Gentamicin-Collagen Implants to Reduce Surgical Infection
Gentamicin-Collagen Implants to Reduce Surgical Infection
This study has demonstrated that the use of gentamicin-collagen implants reduces SSIs. These results are demonstrated via a cumulative analysis of almost 7000 patients undergoing various different surgical procedures and are consistent in both clean and clean-contaminated surgical procedures. No benefit was observed in contaminated or dirty surgery, which may be due to paucity of trials in this category. A high amount of heterogeneity was seen in the results as a likely reflection of variable trial methodology.
The clinical efficacy of gentamicin-collagen implants can be explained by their intrinsic properties. The common pathogens for SSIs are Staphylococcus aureus and coagulase-negative staphylococci. Gentamicin has good antimicrobial activity against these organisms including gram-negative bacilli that are responsible for SSIs in gastrointestinal surgery. The design and drug incorporation provides both a rapid and sustained release of antibiotic that cannot be achieved by local injection or topical application of antibiotic powder. After implantation, they have been shown to produce a high tissue concentration of greater than 170 μg/mL within 24 hours. This concentration then drops to an average of 10 μg/mL that lasts up to 10 days in animal models. This exceeds the minimum inhibitory concentration of 4 μg/mL for sensitive organisms and thus theoretically may eradicate pathogens from surgical incisions.
The cost of treatment with gentamicin-collagen implants in the clinical setting has been estimated to be between US $224 and $336. In a previous cost-benefit analysis, Friberg et al concluded that these products are cost-effective when used prophylactically in sternal incision closure. The observed economic benefits have also been shown to be much greater in high-risk patients. In colorectal surgery, the mean increase in cost as a result of SSI is approximately US $17,324. A conservative estimate in a hypothetical clinical scenario of 1000 patients undergoing colorectal surgery with a 3% rate of SSIs and a cost of implant of US $350, the additional cost incurred through SSIs (30 × US $17,324 = US $519,720) seems to justify the initial outlay (1000 × US $350 = US $350,000). This is based on a conservative rate of SSIs as the observed prevalence of SSIs in colorectal surgery approaches 15% to 23% and could potentially lead to higher cost saving.
Since the introduction of gentamicin-collagen implants in the 1980s, there have been no reports of increased risk of incision dehiscence in clinical trials. Moreover, synthetic collagen-based products have been used extensively in other fields such as dermatology and reconstructive surgery for their angiogenic properties and their role as a matrix or "scaffold" to promote fibroblast migration for granulation tissue formation, thereby favoring tissue healing. Incision healing was assessed in 4 of the included RCTs but could not be meta-analyzed as different measures were reported.
The concept of local delivery of antibiotics either through topical application or drug delivery system is highly appealing but the evidence remains inconclusive. Efficacy has been demonstrated predominantly in nonrandomized or small RCTs that suffer from methodological flaws. On the contrary, high-quality evidence is limited and the efficacy is confirmed only in certain clinical setting and drug delivery system. For example, antibiotic-impregnated cement is effective in reducing SSIs in hip arthroplasty whereas antibiotic irrigation to open fractures has shown no difference in SSIs. Similarly, nonrandomized trials have shown promising results on antibacterial sutures but meta-analysis of RCTs has not demonstrated any benefit.
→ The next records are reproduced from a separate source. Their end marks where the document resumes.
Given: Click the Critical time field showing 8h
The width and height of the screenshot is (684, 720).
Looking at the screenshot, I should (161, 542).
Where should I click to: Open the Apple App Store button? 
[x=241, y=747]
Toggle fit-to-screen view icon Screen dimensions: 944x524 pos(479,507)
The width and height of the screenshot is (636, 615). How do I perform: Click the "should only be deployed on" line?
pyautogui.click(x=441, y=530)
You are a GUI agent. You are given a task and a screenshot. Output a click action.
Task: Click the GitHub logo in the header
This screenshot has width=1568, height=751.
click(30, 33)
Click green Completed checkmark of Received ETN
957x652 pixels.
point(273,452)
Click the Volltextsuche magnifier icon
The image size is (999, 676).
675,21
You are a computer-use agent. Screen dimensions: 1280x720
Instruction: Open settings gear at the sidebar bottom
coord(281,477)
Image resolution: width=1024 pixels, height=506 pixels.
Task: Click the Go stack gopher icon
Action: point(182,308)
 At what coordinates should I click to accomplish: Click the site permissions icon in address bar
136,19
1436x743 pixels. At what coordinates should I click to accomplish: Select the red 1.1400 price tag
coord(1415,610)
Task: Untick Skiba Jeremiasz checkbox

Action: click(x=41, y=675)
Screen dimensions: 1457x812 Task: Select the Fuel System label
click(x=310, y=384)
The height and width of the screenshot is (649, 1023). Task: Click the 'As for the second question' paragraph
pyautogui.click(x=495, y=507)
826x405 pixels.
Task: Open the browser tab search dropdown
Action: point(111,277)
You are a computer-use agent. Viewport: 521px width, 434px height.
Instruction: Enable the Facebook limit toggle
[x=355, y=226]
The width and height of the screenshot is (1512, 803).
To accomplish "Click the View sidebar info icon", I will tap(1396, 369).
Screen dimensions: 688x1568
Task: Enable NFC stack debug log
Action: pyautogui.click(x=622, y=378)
There is a need for high-quality studies to identify the specific benefits and route of local delivery of antibiotics before routine clinical use, and this review may represent another evidence for this concept.
The results of this study showed high statistical heterogeneity. This is a likely consequence of the trials being conducted in different surgical settings with unaccounted heterogeneity in the surgical technique and perioperative care that is difficult to quantify. This problem is highlighted by the 2 large multicenter trials conducted by Bennett-Guerrero et al. Although multicenter trials are recognized as preferable to single-center trials, it may be difficult to standardize the aforementioned confounders across all centers even with a stringent protocol.
All except 1 trial in this meta-analysis showed either clinical benefit from using gentamicin-collagen implants or no difference between the 2 groups. The trial from Bennett-Guerrero et al in the setting of colorectal surgery, however, showed an increased risk of SSI in the patients randomized to receive gentamicin-collagen implants. The authors postulated that gentamicin-collagen implants may provide an early transient benefit before drug concentration decreased allowing resistant organisms to emerge or that the collagen itself may have an adverse effect due to its intrinsic properties or by acting as a mechanical barrier to closure of the incision. Of relevance also, as patients randomized to the control group did not have an implant inserted, it was not possible in this study to blind surgeons inserting the sponges.
This review is potentially limited by the differences in the definition of SSIs that may influence the overall prevalence and NNT of gentamicin-collagen implants, although the treatment benefit seen is not in question because the same criteria were applied to both arms of the trial. The greatest body of evidence is in cardiac surgery, encompassing up to two-thirds of patients in the meta-analysis, which limits the generalizability into other fields such as vascular or orthopedic surgery. Although these large positive trials by Friberg et al and Schimmer et al seem to exert a dominant influence on the aggregated OR in Figure 4, sensitivity analysis by excluding each individual trial did not affect the overall estimate. Although these results could be extrapolated to some other models of surgery, their use in the presence of other surgical prostheses has not been formally evaluated. In addition, there was considerable variability in the amount of gentamicin administered via the implant and thus the optimum dose has not been clearly defined. In summary, this study has conducted a cumulative analysis of almost 7000 patients from RCTs in different surgical settings and demonstrated clinically important reductions in SSIs with the use of gentamicin-collagen implants.
Discussion
This study has demonstrated that the use of gentamicin-collagen implants reduces SSIs. These results are demonstrated via a cumulative analysis of almost 7000 patients undergoing various different surgical procedures and are consistent in both clean and clean-contaminated surgical procedures. No benefit was observed in contaminated or dirty surgery, which may be due to paucity of trials in this category. A high amount of heterogeneity was seen in the results as a likely reflection of variable trial methodology.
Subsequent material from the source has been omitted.